Fallout 3: Unsettling images of the destroyed landmarks of Washington, D.C. are only part of the story of how this game gets into your head.
Tour around the various online and print videogame publications, and you'll come across a game that's making all the Best of '08 lists. That game is Fallout 3 -- a post-apocalyptic RPG in which the player roams the radioactive core of Washington, DC in the wake of worldwide nuclear war. A nice theme to explore as we switch administrations.
Fallout 3 is state-of-the-art game design, and I can say this with confidence because (a) I've followed the industry professionally for many years, and (b) the game has completely devoured my free and not-so-free time for the last month or so.
I would also contend that the game is the final winning argument -- if one still needs to be made -- for videogames as art. Not everyone agrees about this. Film critic Roger Ebert has been sparring with the gamer community for a few years now on this; whether videogames should be considered alongside literature and film from a critical point of view.
An argument for Fallout as art, after the jump...
Wiser heads than mine will continue to hash this one out, I'm sure, but in my book, the world of Fallout ranks right up there in the annals of vividly imagined sci-fi dystopia. Since I was a kid, I've had an obsession with post-apocalypse stories. (I blame the infamous 1980s artifact The Day After -- the made-for-TV movie that launched a million nightmares.) Over the years, I've read pretty much every book of this sub-genre in the science fiction canon -- Earth Abides, The Stand -- and have seen all the doomsday movies, too.

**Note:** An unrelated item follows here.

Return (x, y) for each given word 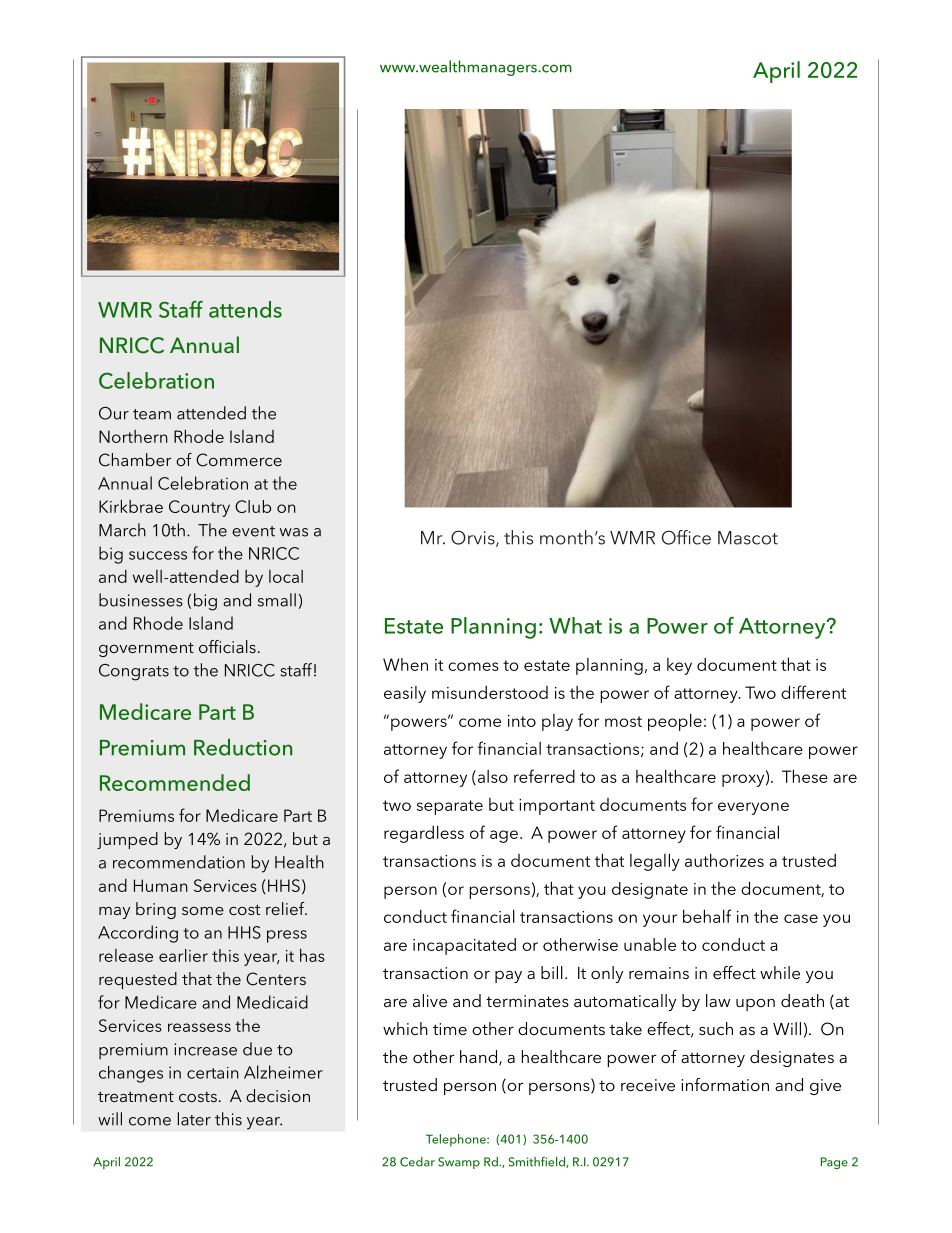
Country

Fallout has gotten into my head (and dreams) more than any of them. A big part of that is the nature of the videogame medium. Fallout is a first-person RPG (role-playing game) -- the most immersive of the various, blurrily defined videogame types. When you play, you are the hero; you are there -- wandering the wastelands, dodging mutants, getting radiation poisoning and otherwise enjoying the end of the world as we know it.
The images of the decimated DC skyline are genuinely haunting, and console graphics have now evolved to the point where you're having a very-near-cinematic experience. The game is scored musically, just as a film would be, and the various cut scenes and combat reenactments follow the tropes of action cinema in a knowing "wink-wink" kind of way.
You can find all of these elements, employed to varying degrees of success, in plenty of other games -- but Fallout brings everything together in a game experience that is both visceral and satirical, and ultimately quite artful.